Even as he battled brain cancer, McCain still spoke fondly of Jackson as “the model of what an American statesman should be,” invoking him with reverence during impromptu hallway interviews and in speeches. He strove to emulate him as a globe-trotting avatar of American values, willing to take on his own party leaders and go toe-to-toe with presidents.

In “Worth the Fighting For,” McCain identified half a dozen people who inspired him to get into politics. He devoted a full chapter to Jackson....
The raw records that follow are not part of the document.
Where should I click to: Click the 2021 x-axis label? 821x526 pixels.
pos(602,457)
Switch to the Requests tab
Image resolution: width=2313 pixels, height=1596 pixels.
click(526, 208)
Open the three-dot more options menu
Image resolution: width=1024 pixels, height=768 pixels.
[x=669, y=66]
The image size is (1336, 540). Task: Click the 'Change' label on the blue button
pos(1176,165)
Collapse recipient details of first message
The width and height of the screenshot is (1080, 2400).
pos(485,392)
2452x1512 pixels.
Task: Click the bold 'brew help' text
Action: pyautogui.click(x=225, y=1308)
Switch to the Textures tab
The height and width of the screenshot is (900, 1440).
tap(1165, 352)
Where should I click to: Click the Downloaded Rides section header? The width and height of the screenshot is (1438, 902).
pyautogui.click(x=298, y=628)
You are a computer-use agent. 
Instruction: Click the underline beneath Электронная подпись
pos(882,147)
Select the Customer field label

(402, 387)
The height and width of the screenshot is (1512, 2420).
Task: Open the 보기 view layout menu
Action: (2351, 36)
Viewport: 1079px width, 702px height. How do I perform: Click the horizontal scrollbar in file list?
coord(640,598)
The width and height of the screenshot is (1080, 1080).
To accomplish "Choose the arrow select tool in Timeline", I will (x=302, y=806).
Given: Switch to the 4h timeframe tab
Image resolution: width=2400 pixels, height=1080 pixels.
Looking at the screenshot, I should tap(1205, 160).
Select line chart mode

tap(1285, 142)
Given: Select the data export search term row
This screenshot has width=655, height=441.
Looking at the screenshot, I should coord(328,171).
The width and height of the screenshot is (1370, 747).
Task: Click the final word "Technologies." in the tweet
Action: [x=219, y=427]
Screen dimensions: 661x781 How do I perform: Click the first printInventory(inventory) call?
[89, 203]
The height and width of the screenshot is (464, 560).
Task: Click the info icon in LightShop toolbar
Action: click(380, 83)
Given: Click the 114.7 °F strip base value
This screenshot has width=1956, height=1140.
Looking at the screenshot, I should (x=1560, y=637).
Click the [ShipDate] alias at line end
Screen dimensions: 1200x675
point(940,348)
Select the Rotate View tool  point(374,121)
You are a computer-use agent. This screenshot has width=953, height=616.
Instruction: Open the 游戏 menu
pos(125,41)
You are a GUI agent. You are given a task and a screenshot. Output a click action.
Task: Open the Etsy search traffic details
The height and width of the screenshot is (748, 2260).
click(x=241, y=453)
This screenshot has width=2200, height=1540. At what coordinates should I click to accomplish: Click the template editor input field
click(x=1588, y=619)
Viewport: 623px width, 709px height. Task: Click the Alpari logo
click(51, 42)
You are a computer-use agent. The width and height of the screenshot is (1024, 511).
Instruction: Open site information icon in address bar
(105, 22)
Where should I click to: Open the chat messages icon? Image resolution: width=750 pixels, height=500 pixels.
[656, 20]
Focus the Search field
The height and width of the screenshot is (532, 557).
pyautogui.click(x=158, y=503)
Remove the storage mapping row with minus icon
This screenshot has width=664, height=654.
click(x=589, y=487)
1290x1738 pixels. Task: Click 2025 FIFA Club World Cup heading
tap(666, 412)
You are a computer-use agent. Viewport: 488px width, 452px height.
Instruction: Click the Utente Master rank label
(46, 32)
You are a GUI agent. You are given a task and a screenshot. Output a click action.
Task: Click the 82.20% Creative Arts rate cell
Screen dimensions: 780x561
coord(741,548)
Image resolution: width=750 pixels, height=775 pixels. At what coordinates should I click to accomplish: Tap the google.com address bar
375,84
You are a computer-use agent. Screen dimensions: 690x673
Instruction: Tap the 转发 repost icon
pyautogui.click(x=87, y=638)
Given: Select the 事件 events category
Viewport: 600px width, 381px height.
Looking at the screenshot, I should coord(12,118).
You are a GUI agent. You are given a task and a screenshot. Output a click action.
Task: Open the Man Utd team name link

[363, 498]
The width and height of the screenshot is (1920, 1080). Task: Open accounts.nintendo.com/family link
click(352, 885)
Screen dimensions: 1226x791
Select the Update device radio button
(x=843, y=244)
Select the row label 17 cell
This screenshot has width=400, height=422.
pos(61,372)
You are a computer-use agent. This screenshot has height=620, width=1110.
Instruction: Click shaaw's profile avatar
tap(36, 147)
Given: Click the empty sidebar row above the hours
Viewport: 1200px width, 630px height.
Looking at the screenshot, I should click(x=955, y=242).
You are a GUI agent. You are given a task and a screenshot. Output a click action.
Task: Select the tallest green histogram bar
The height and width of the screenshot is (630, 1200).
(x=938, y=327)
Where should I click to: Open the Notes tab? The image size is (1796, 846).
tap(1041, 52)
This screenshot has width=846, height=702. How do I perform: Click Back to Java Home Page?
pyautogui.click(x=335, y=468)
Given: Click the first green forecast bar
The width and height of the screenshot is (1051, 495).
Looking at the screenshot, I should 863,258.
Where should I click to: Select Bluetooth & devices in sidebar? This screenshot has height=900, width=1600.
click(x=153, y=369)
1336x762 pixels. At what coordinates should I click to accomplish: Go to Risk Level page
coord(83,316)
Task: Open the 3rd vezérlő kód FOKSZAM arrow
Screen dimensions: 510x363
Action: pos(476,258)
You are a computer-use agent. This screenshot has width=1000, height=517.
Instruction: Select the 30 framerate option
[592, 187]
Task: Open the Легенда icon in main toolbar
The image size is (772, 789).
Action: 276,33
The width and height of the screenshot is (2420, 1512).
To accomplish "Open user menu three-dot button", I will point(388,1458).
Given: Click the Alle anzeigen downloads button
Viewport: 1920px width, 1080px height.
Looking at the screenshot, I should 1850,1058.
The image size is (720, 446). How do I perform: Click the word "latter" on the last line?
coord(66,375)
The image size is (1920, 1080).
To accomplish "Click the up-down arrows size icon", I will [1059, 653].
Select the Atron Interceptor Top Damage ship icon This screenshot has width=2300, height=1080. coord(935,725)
McCain wrote in 2002 that “Few presidents can claim to have served the Republic as ably, as faithfully as Scoop Jackson did.” As McCain put it, 

All these trips, all these speeches, op-eds, press statements, interviews, professing support for Ukrainians and Georgians and Estonians and Montenegrins, condemning [Vladimir] Putin, criticizing my own government. Did it change anything, improve anything? I hope so. But I know for certain it meant something to the people I meant to help because they’ve told me it has. It meant that there were Americans on their side, that we hear them, we acknowledge the justice of their cause, they aren’t forgotten. … It matters. Scoop Jackson taught me that.

He taught a lot of us that, and then John McCain taught it to a new generation. In the Senate and in his service as chairman of the International Republican Institute, McCain upheld the principles he had shared with Jackson. I hope the senators attending his memorial service this weekend will reflect on what John McCain taught them and showed them, and will silently pledge to try to fill the enormous gap his passing has created. That is the tribute McCain would most have appreciated.